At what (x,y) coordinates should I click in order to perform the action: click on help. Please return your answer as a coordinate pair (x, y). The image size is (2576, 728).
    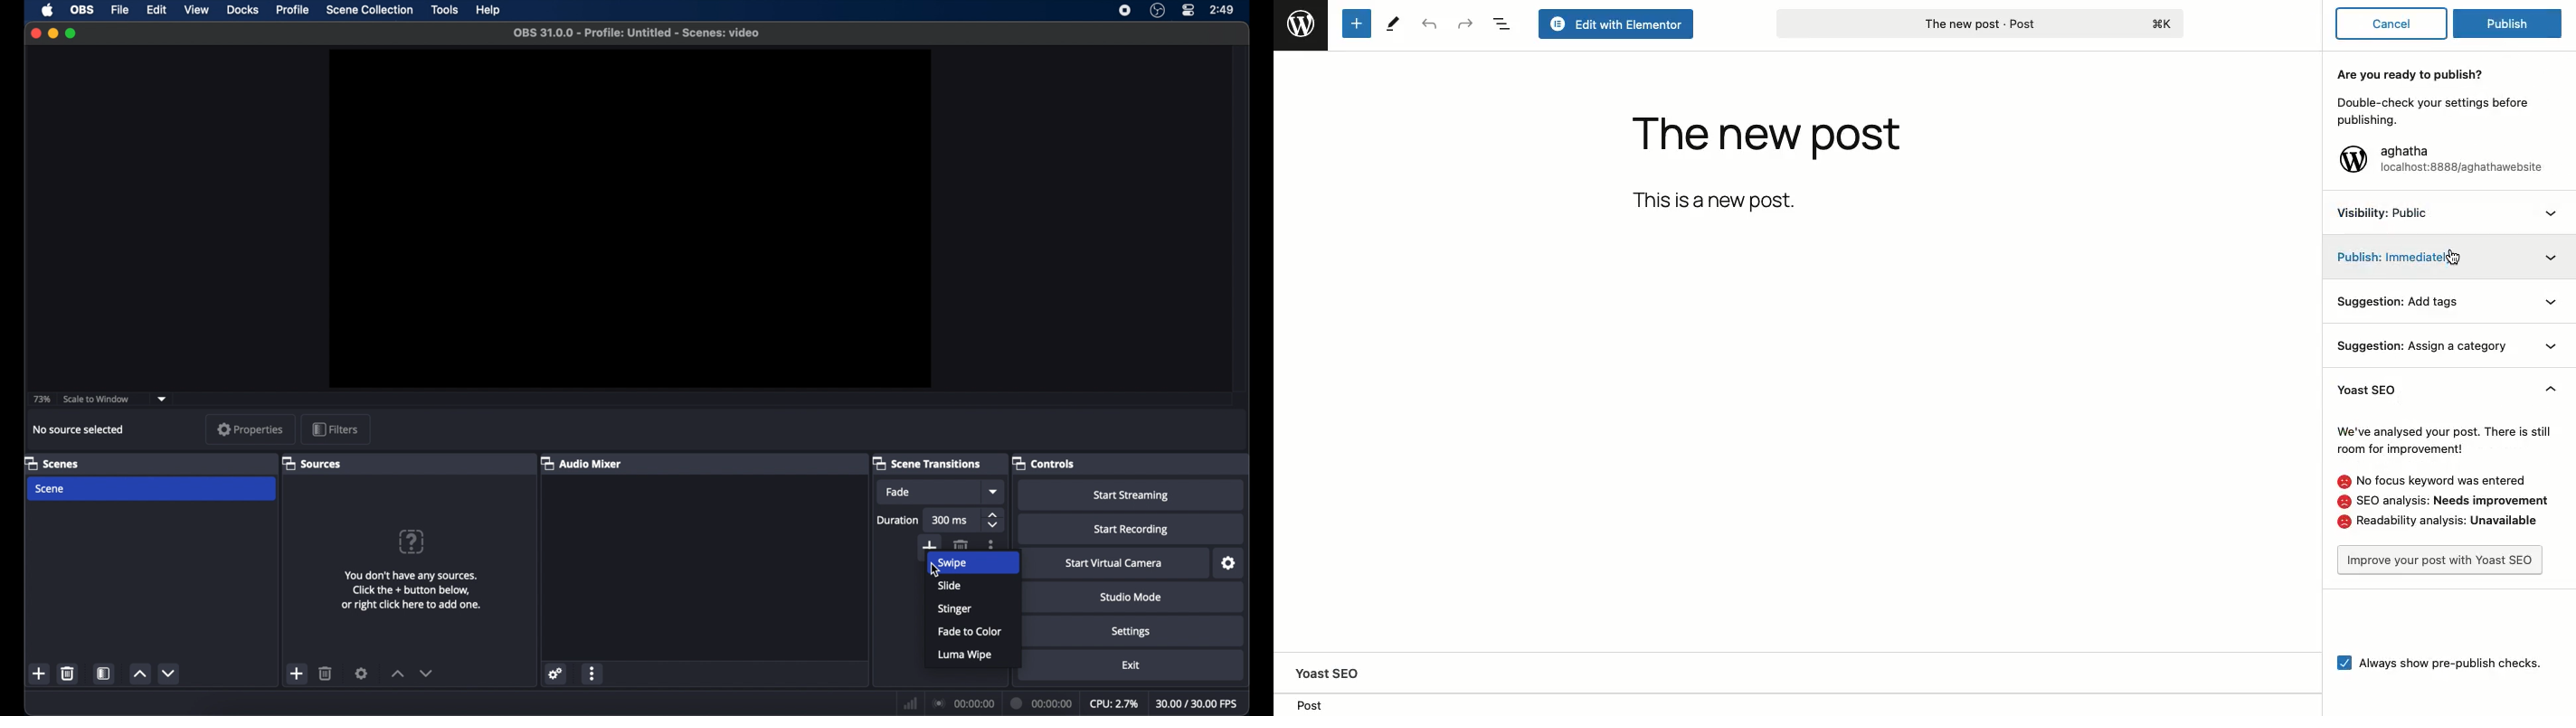
    Looking at the image, I should click on (490, 10).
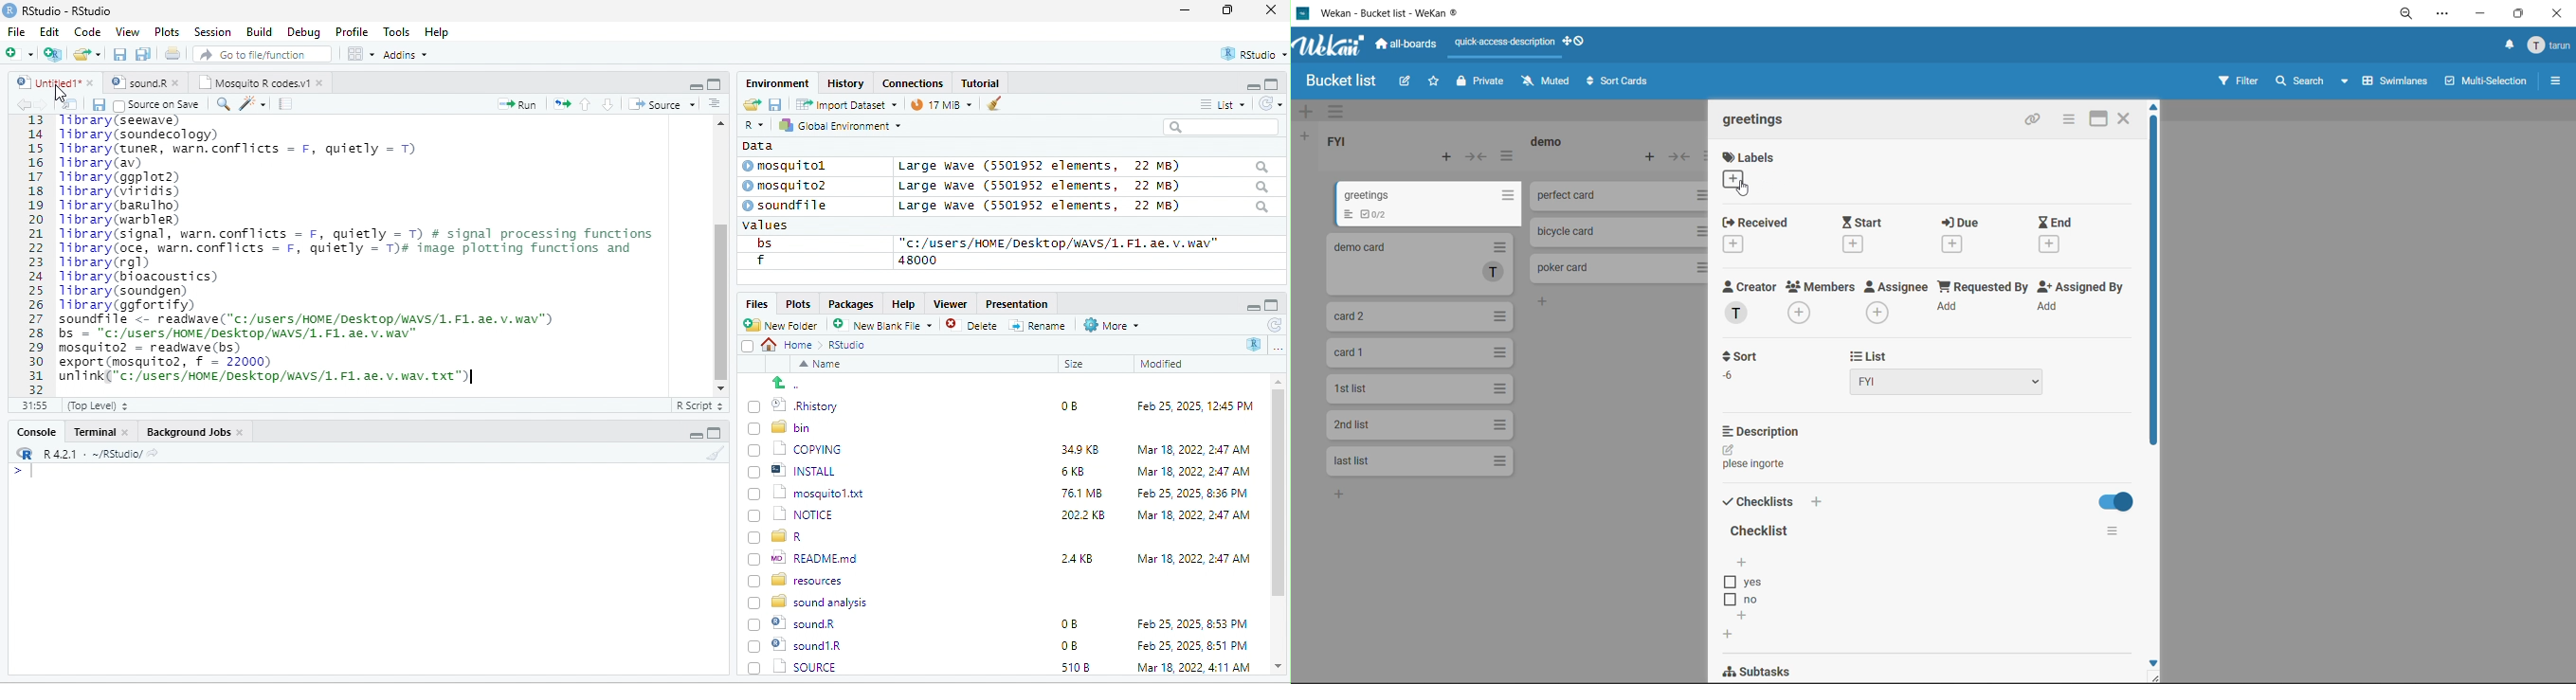 The width and height of the screenshot is (2576, 700). I want to click on select, so click(750, 350).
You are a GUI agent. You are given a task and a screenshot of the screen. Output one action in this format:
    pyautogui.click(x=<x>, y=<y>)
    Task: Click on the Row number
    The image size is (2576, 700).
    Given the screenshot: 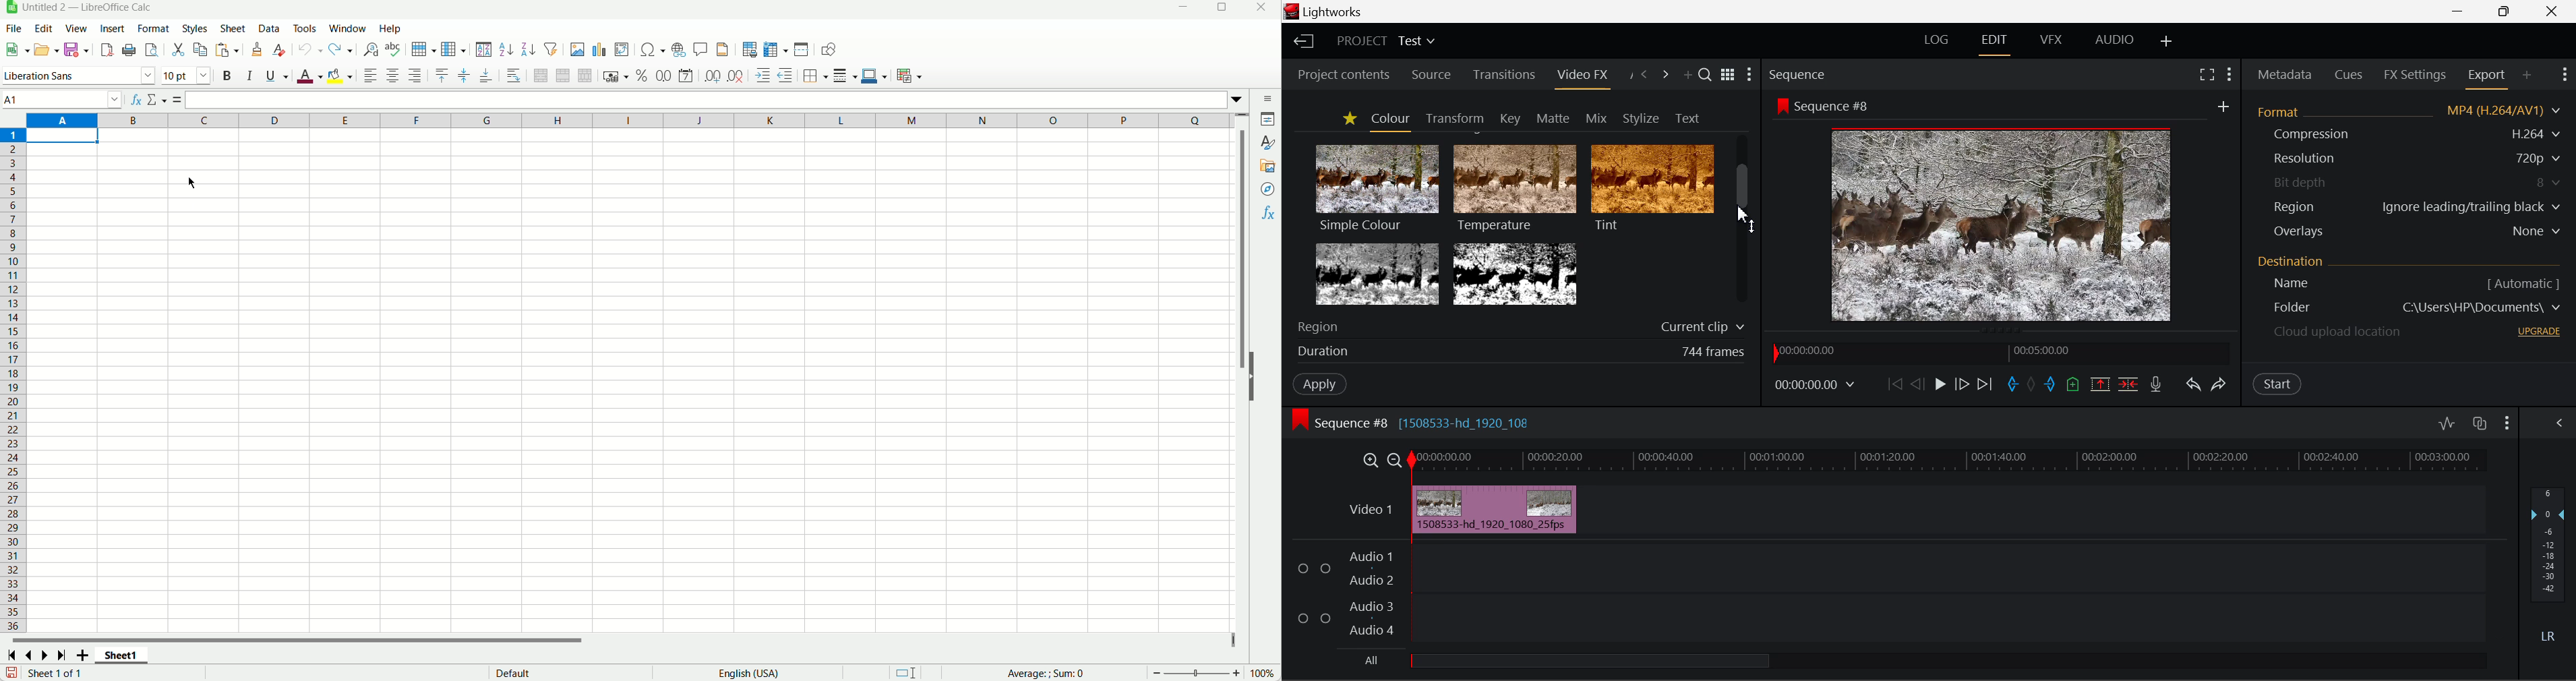 What is the action you would take?
    pyautogui.click(x=13, y=379)
    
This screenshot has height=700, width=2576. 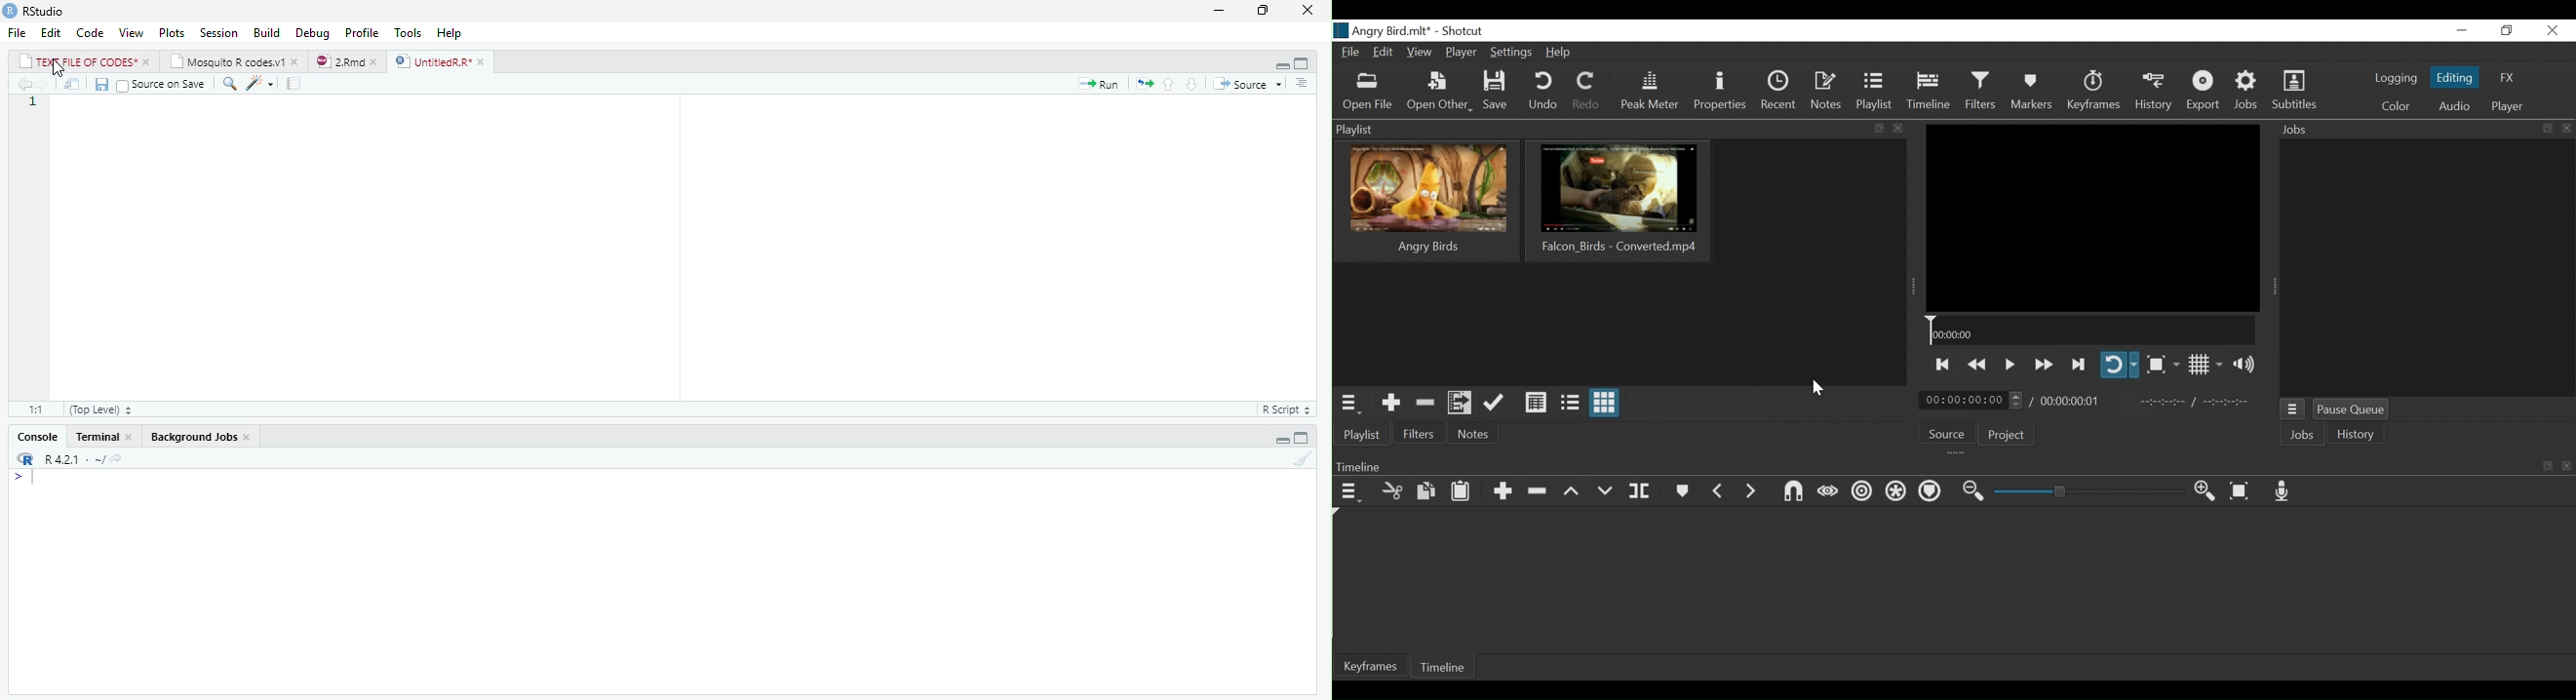 What do you see at coordinates (2455, 78) in the screenshot?
I see `Editing` at bounding box center [2455, 78].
━━━━━━━━━━━━━━━━━━━━
Stated goal: Copy everything from the start of the material down through the line containing "Looking at the", changing "help" to "settings" and keeping the rest the same. Leave the pictures out.

Result of this task:
At what (x,y) coordinates should I click in order to perform the action: click on settings. Please return your answer as a coordinate pair (x, y). The image size is (2576, 728).
    Looking at the image, I should click on (490, 10).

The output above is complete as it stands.